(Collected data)

######

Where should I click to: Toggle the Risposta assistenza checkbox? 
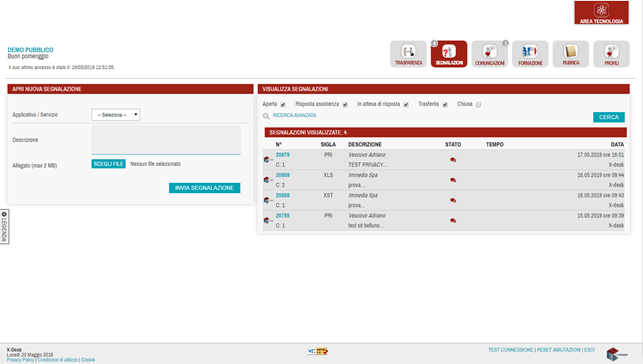tap(345, 105)
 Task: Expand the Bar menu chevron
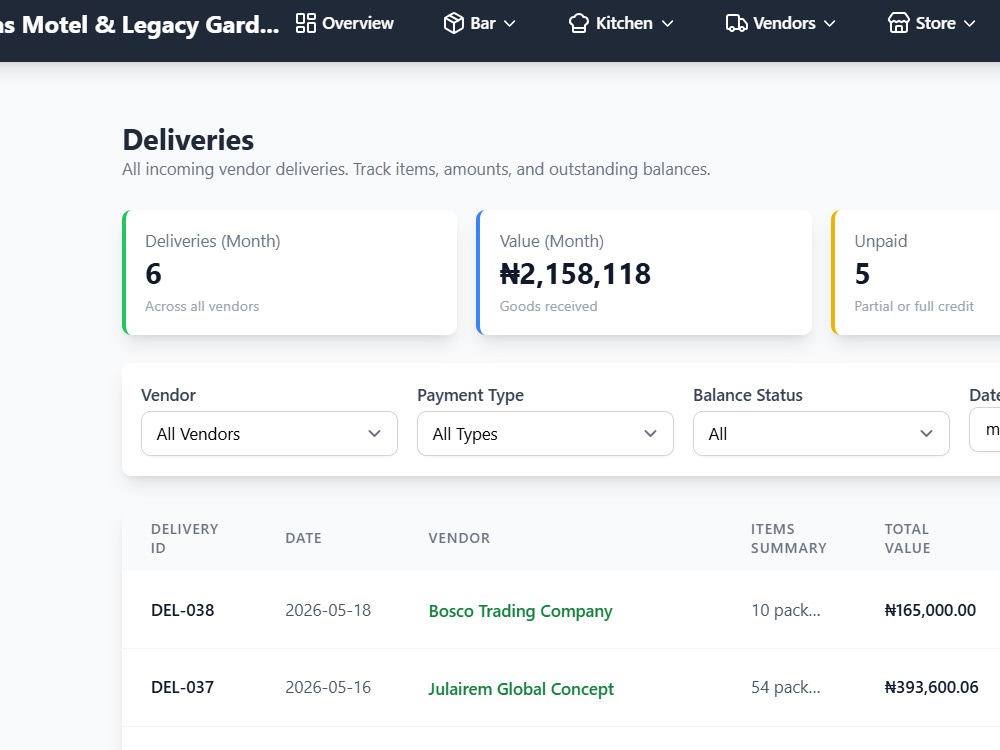click(510, 24)
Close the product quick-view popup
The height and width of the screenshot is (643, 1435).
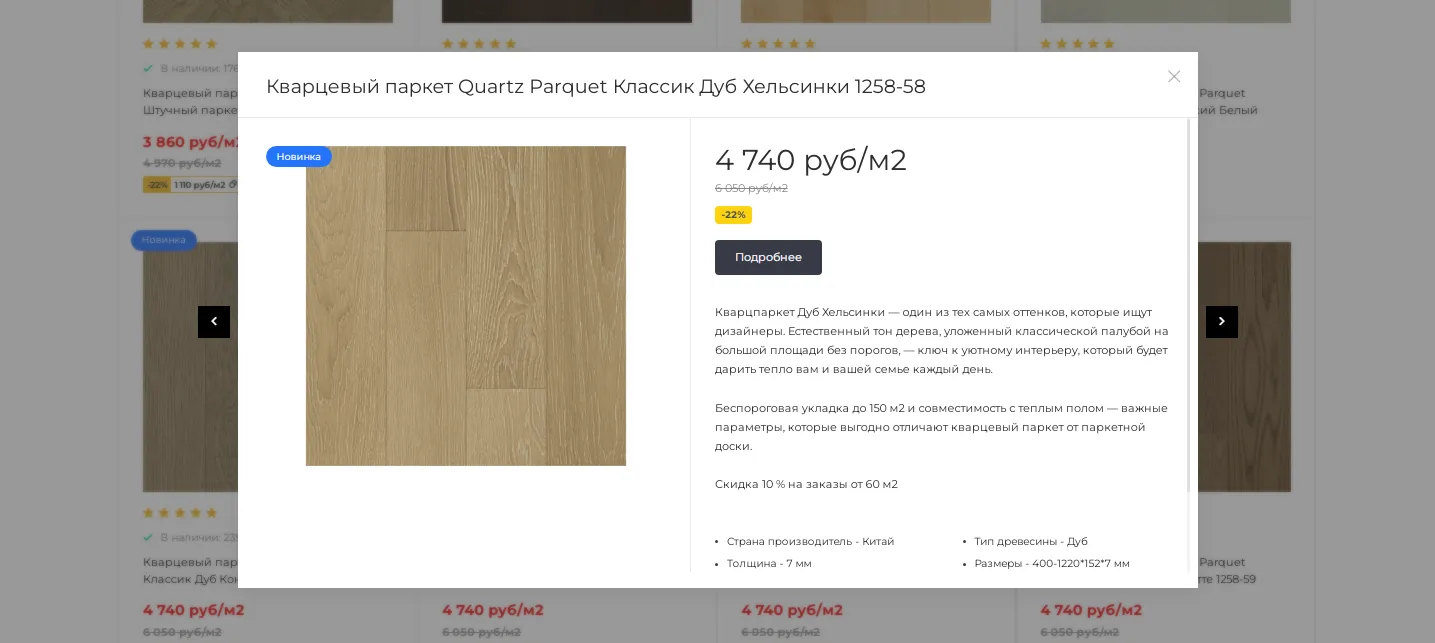(x=1174, y=76)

######

DIRECTIONS FOR THIS TASK = Set every record down again verbatim, without pictures.

SOLUTION TO THIS TASK =
Where should I click to: Toggle the Risposta assistenza checkbox? 
tap(345, 105)
 Task: Expand the Bar menu chevron
click(510, 24)
Close the product quick-view popup
The height and width of the screenshot is (643, 1435).
(x=1174, y=76)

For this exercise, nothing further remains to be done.